YOUR TASK - Only a number is wanted: how many lines in the records below contain "will"?

Collected data entries -
= Beginning of Section =

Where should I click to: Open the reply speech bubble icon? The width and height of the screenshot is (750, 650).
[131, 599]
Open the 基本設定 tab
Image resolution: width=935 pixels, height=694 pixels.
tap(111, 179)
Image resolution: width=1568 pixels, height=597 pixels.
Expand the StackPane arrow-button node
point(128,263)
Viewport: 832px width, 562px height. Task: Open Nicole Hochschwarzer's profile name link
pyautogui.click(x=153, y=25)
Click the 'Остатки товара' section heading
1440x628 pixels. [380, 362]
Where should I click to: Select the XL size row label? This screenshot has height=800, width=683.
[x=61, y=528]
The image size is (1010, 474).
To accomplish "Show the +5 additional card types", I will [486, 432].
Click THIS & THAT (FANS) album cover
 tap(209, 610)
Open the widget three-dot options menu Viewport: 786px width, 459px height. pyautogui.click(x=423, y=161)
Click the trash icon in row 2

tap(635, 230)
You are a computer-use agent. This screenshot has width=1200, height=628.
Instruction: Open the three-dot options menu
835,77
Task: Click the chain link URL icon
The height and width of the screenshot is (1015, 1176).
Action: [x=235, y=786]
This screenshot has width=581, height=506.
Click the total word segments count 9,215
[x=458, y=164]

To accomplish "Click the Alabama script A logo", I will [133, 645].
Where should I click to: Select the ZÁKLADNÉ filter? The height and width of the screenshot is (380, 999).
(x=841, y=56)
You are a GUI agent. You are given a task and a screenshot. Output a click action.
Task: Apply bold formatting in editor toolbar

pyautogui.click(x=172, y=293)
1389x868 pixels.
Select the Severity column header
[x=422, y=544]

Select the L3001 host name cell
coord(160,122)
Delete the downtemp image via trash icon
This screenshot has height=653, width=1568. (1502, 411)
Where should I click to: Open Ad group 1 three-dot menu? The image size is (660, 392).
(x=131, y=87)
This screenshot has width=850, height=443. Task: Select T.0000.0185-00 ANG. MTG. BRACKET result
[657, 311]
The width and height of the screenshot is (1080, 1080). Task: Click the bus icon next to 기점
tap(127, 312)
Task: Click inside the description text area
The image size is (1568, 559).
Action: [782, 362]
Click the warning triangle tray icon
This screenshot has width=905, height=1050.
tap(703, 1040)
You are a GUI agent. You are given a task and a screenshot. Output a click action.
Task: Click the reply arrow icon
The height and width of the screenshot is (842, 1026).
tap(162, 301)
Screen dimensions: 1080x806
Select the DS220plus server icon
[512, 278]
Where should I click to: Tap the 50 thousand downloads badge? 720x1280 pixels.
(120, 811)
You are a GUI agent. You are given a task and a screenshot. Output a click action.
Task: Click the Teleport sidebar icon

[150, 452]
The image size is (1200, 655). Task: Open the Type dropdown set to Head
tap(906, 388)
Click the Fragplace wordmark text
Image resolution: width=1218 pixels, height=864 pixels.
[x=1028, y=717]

= End of Section =

TASK ANSWER - 2